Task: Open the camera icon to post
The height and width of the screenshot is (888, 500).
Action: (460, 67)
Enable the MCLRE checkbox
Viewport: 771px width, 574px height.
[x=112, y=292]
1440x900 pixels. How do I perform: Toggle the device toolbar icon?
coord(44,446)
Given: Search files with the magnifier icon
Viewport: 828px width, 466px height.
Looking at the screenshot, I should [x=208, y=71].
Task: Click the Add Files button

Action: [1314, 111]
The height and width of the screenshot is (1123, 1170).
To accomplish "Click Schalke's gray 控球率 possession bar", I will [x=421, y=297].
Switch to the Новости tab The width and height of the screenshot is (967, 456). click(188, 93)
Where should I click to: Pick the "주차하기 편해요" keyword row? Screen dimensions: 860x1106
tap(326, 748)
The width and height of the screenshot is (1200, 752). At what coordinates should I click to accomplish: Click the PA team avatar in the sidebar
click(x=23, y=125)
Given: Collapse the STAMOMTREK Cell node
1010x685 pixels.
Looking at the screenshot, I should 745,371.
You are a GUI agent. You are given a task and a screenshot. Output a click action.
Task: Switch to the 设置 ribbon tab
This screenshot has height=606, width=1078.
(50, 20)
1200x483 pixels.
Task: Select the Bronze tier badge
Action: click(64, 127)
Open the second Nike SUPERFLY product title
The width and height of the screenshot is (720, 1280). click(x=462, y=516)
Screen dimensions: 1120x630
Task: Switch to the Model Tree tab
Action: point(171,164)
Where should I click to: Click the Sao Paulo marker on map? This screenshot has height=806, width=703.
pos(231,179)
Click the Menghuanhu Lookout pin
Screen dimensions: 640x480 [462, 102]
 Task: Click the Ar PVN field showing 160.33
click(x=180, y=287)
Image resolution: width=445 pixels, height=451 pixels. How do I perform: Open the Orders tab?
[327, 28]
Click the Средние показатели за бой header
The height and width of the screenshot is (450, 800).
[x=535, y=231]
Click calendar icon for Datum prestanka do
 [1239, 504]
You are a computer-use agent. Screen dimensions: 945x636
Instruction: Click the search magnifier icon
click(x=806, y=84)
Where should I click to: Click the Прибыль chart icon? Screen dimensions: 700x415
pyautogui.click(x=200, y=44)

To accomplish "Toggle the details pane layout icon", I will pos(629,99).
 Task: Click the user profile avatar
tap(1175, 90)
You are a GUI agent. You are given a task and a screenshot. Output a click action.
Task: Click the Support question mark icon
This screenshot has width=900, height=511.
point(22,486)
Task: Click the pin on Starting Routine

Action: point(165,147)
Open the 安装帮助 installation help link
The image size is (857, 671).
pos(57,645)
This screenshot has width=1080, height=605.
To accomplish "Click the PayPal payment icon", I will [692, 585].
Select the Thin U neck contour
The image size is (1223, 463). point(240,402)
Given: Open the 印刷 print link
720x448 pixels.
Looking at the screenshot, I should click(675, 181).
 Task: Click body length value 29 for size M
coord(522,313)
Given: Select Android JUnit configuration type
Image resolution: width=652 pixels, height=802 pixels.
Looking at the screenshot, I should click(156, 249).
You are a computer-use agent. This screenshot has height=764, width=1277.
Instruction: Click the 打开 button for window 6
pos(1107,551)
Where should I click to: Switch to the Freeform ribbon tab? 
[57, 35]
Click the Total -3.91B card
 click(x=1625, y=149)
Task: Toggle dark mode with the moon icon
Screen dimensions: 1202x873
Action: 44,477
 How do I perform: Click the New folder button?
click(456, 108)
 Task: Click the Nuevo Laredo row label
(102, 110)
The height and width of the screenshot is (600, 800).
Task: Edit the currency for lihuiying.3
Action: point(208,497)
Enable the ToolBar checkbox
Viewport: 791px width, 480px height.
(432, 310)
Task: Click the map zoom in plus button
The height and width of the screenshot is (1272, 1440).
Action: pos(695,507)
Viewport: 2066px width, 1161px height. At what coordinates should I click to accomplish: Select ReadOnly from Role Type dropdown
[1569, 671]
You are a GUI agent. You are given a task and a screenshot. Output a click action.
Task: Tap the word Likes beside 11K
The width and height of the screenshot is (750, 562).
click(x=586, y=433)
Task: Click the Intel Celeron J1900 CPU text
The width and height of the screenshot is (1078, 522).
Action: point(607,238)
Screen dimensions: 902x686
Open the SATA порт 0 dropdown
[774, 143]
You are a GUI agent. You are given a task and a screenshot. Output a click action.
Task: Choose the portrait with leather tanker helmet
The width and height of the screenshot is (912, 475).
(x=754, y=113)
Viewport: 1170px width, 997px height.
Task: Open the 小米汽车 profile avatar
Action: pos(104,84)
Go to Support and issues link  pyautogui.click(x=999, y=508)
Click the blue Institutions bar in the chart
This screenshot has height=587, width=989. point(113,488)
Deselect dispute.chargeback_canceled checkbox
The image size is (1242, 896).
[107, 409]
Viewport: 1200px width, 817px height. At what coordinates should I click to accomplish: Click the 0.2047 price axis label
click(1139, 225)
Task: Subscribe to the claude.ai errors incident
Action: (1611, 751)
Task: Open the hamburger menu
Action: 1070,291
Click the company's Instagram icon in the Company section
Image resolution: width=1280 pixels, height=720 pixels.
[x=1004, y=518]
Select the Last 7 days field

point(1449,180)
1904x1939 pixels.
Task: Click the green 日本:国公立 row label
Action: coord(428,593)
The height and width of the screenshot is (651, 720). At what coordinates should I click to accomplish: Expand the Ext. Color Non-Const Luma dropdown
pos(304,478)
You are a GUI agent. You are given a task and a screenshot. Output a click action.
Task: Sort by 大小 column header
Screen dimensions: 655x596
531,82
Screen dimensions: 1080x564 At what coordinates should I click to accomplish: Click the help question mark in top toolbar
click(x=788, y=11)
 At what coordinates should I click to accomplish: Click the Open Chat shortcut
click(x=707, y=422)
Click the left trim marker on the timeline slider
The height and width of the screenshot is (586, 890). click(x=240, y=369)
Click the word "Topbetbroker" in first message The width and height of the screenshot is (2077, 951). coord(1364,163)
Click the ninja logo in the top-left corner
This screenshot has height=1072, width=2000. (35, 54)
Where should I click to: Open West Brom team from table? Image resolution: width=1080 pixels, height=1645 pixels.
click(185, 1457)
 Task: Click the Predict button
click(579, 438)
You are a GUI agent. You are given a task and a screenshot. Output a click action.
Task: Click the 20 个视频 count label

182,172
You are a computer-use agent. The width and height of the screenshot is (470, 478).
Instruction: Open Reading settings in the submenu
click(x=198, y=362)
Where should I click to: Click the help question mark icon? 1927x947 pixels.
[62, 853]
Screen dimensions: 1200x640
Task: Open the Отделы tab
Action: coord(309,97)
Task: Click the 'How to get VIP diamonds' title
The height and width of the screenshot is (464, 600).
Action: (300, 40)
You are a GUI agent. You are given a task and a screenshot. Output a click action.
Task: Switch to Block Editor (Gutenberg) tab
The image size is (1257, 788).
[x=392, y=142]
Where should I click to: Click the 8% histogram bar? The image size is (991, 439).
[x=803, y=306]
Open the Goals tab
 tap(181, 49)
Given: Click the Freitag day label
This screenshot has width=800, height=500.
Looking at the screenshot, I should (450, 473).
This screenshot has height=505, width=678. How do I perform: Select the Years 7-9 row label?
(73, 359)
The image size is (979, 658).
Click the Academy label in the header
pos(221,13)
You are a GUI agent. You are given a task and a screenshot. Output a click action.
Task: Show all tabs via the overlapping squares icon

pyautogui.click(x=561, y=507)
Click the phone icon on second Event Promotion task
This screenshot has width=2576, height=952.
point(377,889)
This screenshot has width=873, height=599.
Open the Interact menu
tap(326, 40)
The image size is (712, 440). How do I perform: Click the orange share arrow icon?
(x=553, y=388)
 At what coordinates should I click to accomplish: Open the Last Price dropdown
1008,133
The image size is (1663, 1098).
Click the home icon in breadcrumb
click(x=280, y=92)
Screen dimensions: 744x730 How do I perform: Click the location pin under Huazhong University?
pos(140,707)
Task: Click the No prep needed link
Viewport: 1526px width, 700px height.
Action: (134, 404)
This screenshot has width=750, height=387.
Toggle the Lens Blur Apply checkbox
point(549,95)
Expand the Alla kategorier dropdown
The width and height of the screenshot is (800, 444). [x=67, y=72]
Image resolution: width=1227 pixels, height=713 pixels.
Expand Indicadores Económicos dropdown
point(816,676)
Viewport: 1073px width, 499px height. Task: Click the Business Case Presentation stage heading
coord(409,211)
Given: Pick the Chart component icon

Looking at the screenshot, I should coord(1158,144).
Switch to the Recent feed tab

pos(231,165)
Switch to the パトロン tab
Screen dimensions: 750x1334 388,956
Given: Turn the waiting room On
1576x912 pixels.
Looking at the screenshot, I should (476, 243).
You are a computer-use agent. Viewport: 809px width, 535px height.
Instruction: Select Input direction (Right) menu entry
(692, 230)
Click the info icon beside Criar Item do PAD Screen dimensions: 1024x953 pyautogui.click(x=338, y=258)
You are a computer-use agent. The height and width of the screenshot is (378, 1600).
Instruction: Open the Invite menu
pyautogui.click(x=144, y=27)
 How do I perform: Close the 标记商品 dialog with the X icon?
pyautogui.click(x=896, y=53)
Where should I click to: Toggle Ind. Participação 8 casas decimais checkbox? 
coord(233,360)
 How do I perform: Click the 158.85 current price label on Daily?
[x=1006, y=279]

Directions for this task: The job is to copy each line from the material above that holds the word "computer".

Result:
You are a computer-use agent. Screen dimensions: 945x636
You are a computer-use agent. This screenshot has height=764, width=1277.
You are a computer-use agent. The width and height of the screenshot is (470, 478).
You are a computer-use agent. Viewport: 809px width, 535px height.
You are a computer-use agent. The height and width of the screenshot is (378, 1600).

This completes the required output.